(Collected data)
§

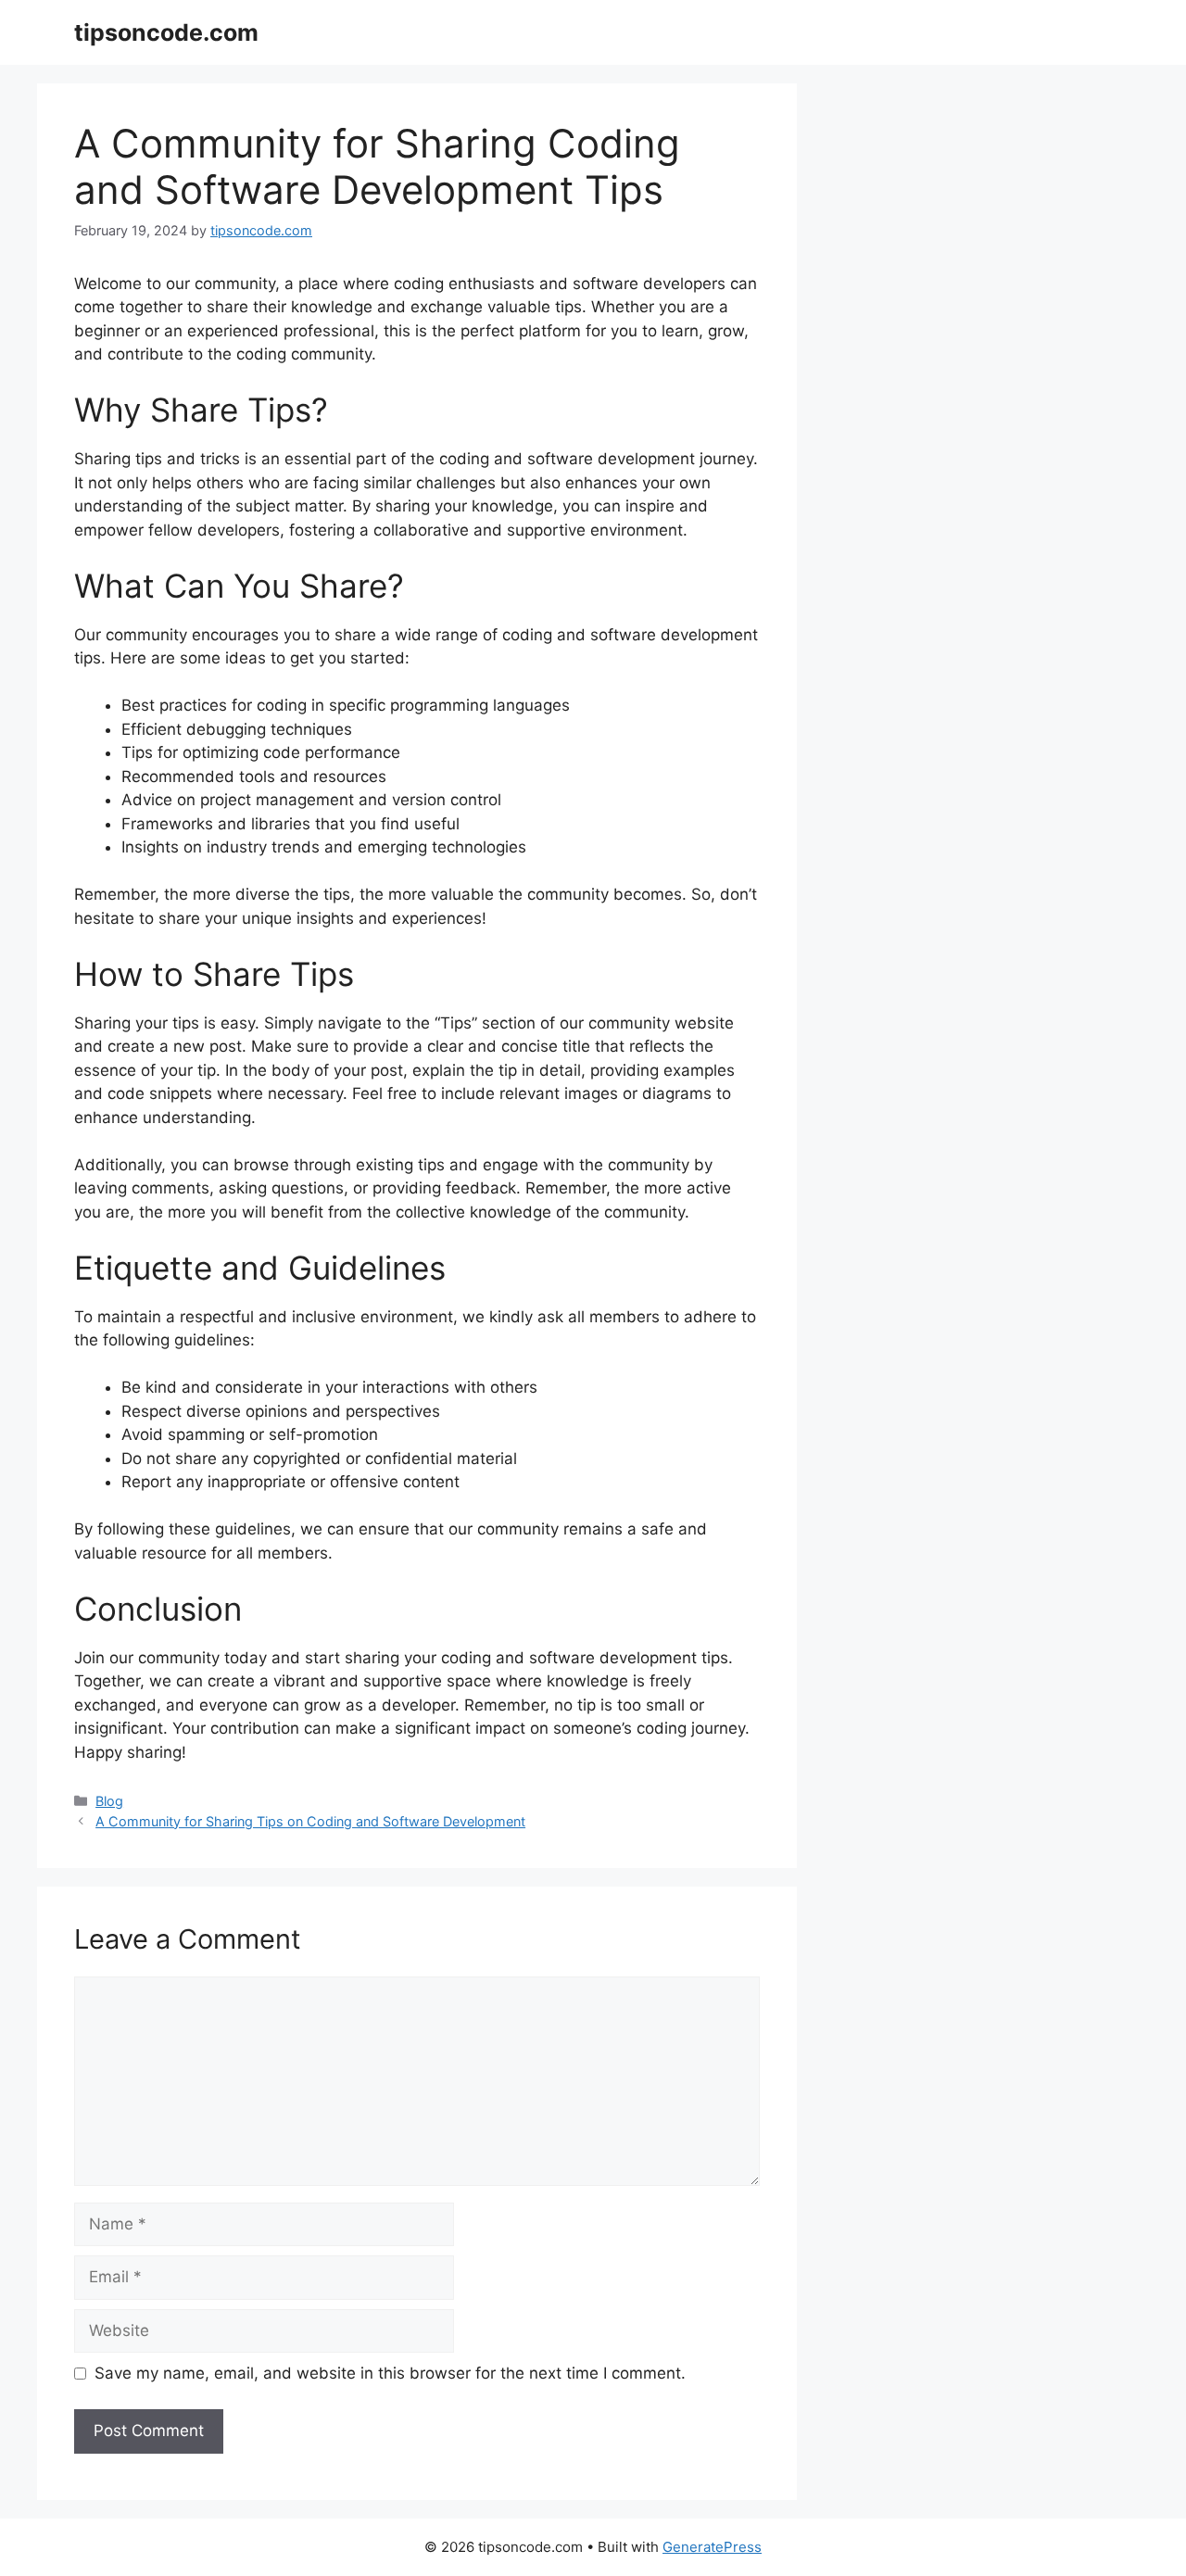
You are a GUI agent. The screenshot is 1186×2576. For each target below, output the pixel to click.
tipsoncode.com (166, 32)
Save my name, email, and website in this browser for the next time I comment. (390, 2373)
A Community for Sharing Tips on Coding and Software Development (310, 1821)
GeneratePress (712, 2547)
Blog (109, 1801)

§

* _Work to complete_
Only the lines from the beginning of the records through the line bearing "GeneratePress (712, 2547)" belong in the answer, copied word for word with pictures left out.

* _Answer to this exercise_
You are a GUI agent. The screenshot is 1186×2576. For each target below, output the pixel to click.
tipsoncode.com (166, 32)
Save my name, email, and website in this browser for the next time I comment. (390, 2373)
A Community for Sharing Tips on Coding and Software Development (310, 1821)
GeneratePress (712, 2547)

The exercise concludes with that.